The three were detained amid a nationwide crackdown on activists and family members of victims of the 1989 military crackdown on the Tiananmen Square student-led pro-democracy movement in the run-up to the 25th anniversary on June 4.

Ge said Yuan had seemed in relatively good spirits during the visit.

“He said he wasn’t doing too badly in there, and I gave him letters from his son and daughter,” he said. “He said the conditions in there aren’t too bad, and that they allow him to read books.”

“His health is not too bad either.”

Appeal for world’s attention

He said Yuan had called on the international community to pay more attention to the struggle going on inside China for freedom and democracy.

“Chinese people make up a fifth of the world’s population, and their liberation movement is closely bound up with the freedom of humanity as a whole,” Ge quoted Yuan as saying.
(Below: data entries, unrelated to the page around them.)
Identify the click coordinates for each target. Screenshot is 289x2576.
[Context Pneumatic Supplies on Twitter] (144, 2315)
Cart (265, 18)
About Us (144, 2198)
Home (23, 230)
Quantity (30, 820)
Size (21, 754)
Tang’s wife Wang Yanfang told RFA that the news came after the state prosecution service had twice referred the case back to police for further investigation, although no new evidence had been produced against her husband.

“Everybody knows that this is a political case, and that what they did in no way amounts to a crime under Chinese law,” Wang said.

The police charge sheet for Tang mentioned his involvement in “civil disobedience movements,” a commemoration of the death of Mao-era dissident Lin Zhao, and a June 4 meditation event.

Also mentioned was his part in a campaign to end China’s “hukou” household registration system linking access to education and other public services to a person’s town of birth.